# Cheap, Quality Car Resprays Fife & Edinburgh



## BMW 335 (May 18, 2012)

If anyone is looking for a good quality car respray at a cheap price in the Fife and Edinburgh area, then you should try 'MGL Auto Resprays'. They're based in Leven.
I've only been on this site a short while and already I'm surprised at how many people have fallen foul of a dodgy respray. You place so much faith and trust in these bodyshops and painters to do an excellent paint job on your pride and joy. It's also usually a fair old whack of dosh you're giving away in return for a respray. So it's so saddening to hear of these stories.

They done a partial pearlescent respray on my BMW 335 last year and the finish is ex works. I couldn't fault it in any way and the depth of shine is outstanding..
They take a little longer to complete jobs as they're always busy but it's worth the wait. Their resprays are cheaper than anywhere else I got quotes from and are consistent..

Apparently they do full resprays starting at £425 for a two seater sports car. When I dealt with them, they seemed to know what they were doing and talking about.

Their website is ***removed*** Alternatively, you can email them **removed**


----------



## stevief (Nov 21, 2011)

:spam::spam::spam::spam::spam:


----------



## 182_Blue (Oct 25, 2005)

Hmm, you talk like your the customer who is recommending the company when in fact you are the owner of the business ?

http://www.vauxhallownersnetwork.co.uk/index.php?members/mgl-auto-resprays.123157/


----------



## Alzak (Aug 31, 2010)

:lol::lol::lol:


----------

Exercise
Rewrite the respray thread from "Apparently they do" up to and including "(Nov 21, 2011)", with "two seater sports car" changed to "small hatchback".

Source data
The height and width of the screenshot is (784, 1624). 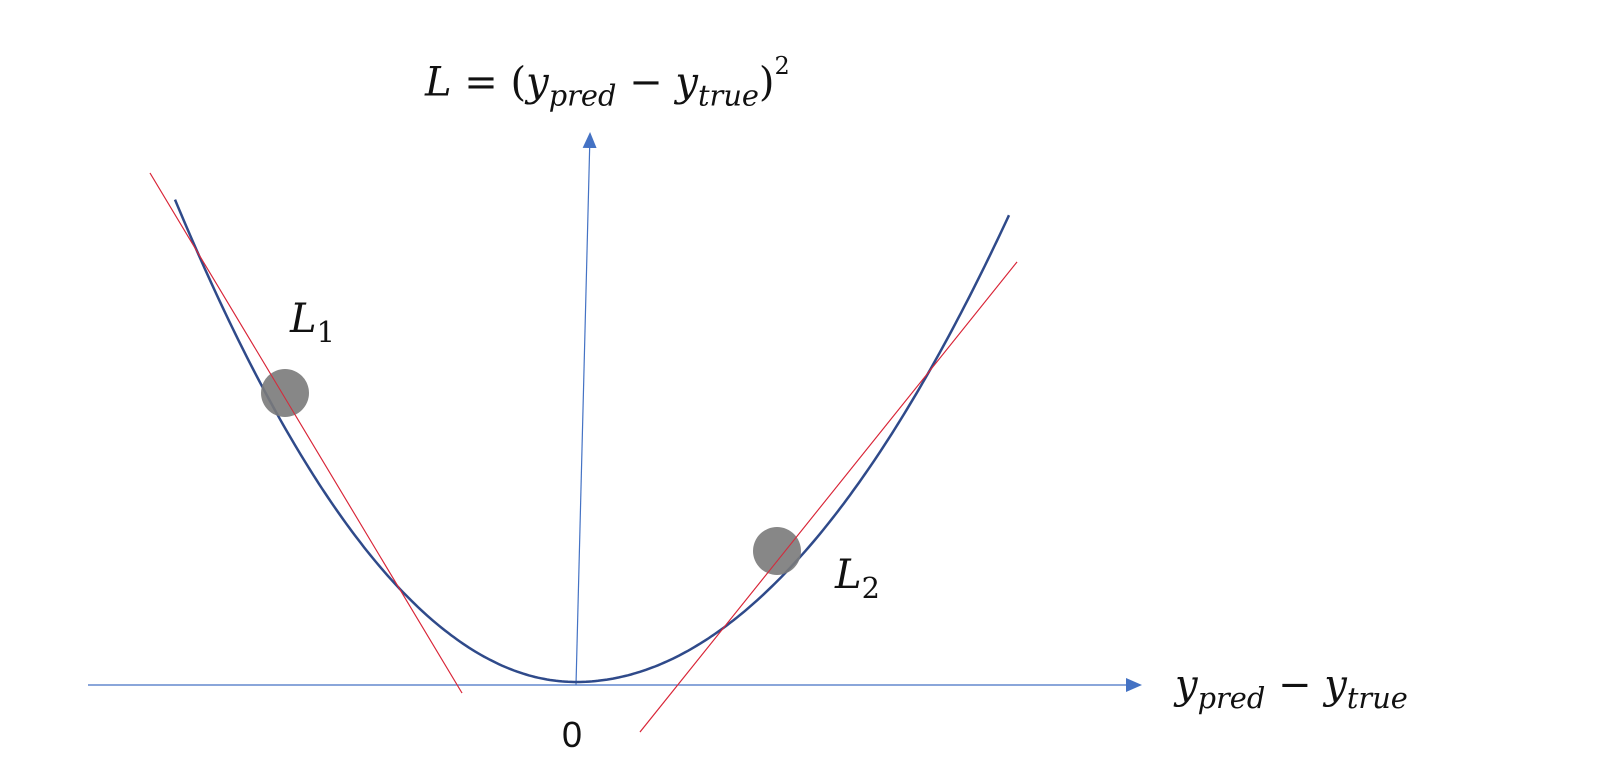 I want to click on point-l1, so click(x=285, y=393).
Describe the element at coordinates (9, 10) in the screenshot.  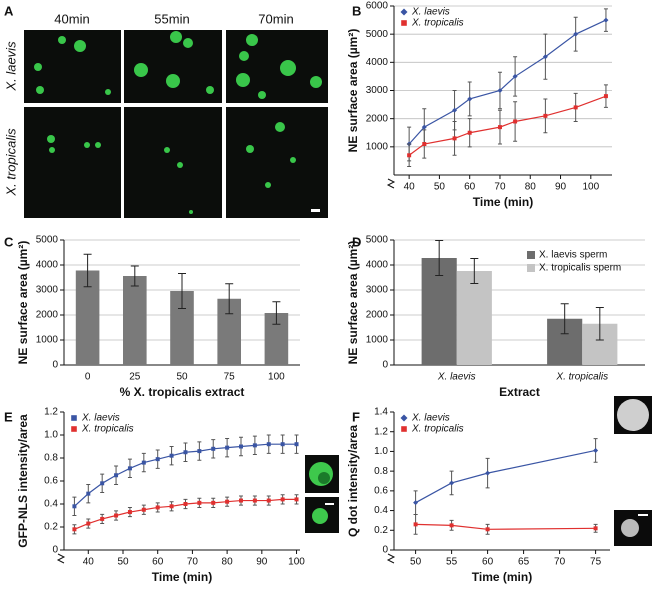
I see `panel-letter: A` at that location.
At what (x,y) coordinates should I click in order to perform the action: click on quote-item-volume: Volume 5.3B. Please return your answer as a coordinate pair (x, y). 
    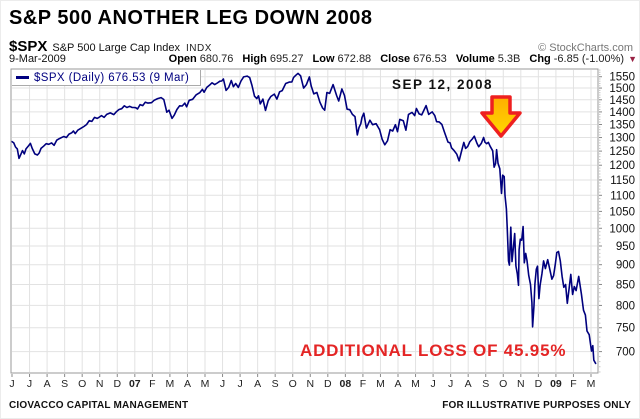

Task result
Apparently they do full resprays starting at £425 for a small hatchback. When I dealt with them, they seemed to know what they were doing and talking about.

Their website is ***removed*** Alternatively, you can email them **removed**


----------



## stevief (Nov 21, 2011)